On July 25, 2021, Kais Saied announced the dismissal of Al-Mashishi, the dismissal of the government, the freezing of parliament, the lifting of immunity from the deputies, and the accountability of corrupt members of them, relying on Article 80 of the Tunisian Constitution, measures that his critics considered a "coup against democracy" and "a tendency to individual rule", in When his supporters considered them "necessary steps to correct the course of the revolution and fight corruption."

Najla Boden was appointed Prime Minister on September 29, 2021, and on December 13, 2021 he announced a roadmap to organize an electronic consultation, followed by a popular referendum on the constitution, and then organizing legislative elections in December 2022, after which the exceptional measures that Announced July 25, 2021.

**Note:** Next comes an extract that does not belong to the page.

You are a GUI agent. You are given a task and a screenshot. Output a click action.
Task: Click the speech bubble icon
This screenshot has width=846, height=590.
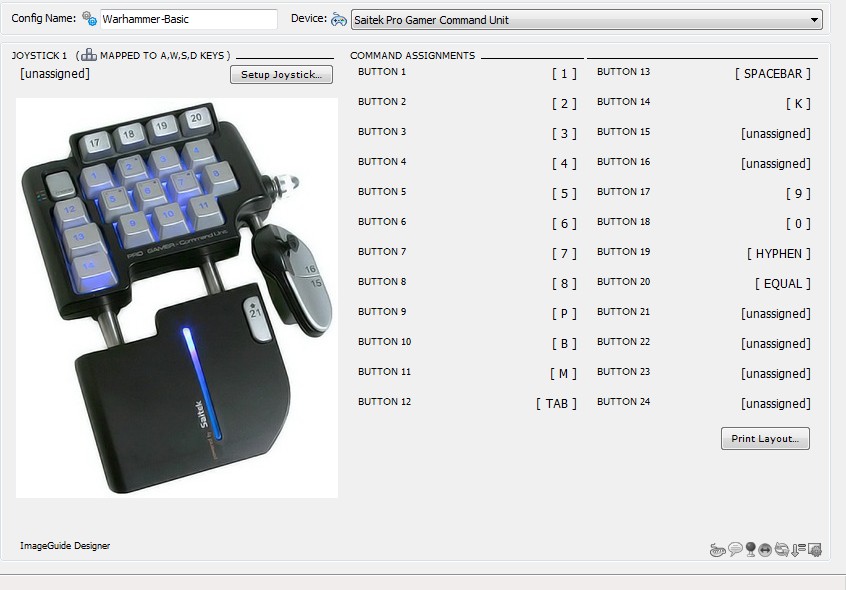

On February 6, 2022, he ordered the dissolution of the Supreme Judicial Council, explaining that it had deviated from serving the public interest, and then on March 7, 2022 he appointed a new Judicial Council, and granted itself the power to dismiss judges.


Saeed announced the final dissolution of Parliament on March 30, 2022, hours after Parliament approved in a hypothetical plenary session a law canceling the exceptional measures initiated by the President on July 25, 2021, and demanded the judiciary to take the necessary legal measures, and considered that session a “coup against the legitimacy.”

On April 22, 2022, he issued a decree dissolving the Independent High Authority for Elections, an elected body, and specifying its new composition and terms of membership.

The new body organized a referendum on the new constitution on July 25, 2022, and announced its adoption the following day by 94.6% of the voters, who made up only 27.54% of the total voters supposed to participate in the referendum.


Awards and Honors

On June 16, 2021, Qais Saeed was awarded an honorary doctorate in scientific research from the Italian University of La Sapienza.

Tasks and functions

  • Between 1989 and 1990, Qais Saeed assumed the duties of the rapporteur of the two special committees at the General Secretariat of the League of Arab States in order to prepare for the amendment of the draft charter of the League and the draft statute of the Arab Court of Justice.

  • He worked as a cooperating expert with the Arab Institute for Human Rights from 1993 to 1995.

  • He served as the Secretary General of the Tunisian Association of Constitutional Law from 1990 to 1995, and then as its vice president since 1995.

  • Member of the Scientific Council of the International Academy of Constitutional Law and member of its Board of Directors since 1997.

  • He headed the Tunis Center for Constitutional Law for Democracy, which was established in 2011.

literature

Kais Saied authored the book "Tunisian Political Texts and Documents", with Abdel Fattah Omar (1987).

He has also published several articles and scientific studies in the fields of law and constitutional law since 1985, the most important of which are: "Relationships between the Republic of Tunisia and the World Bank Group (1985)", "Legal aspects of the Iraqi-Iranian conflict (1987)", "Freedom to practice religious rites in Tunisia ( 1989)”, “Constituency Monitoring of Laws in Tunisia (1993)”, “Constitutional Independence (2001)”, “Council of Councillors in Tunisia or the Law between Kasserine (2004)”, “Constituent Power under Occupation: The Case of Iraq and the Case of Afghanistan (2007)” ".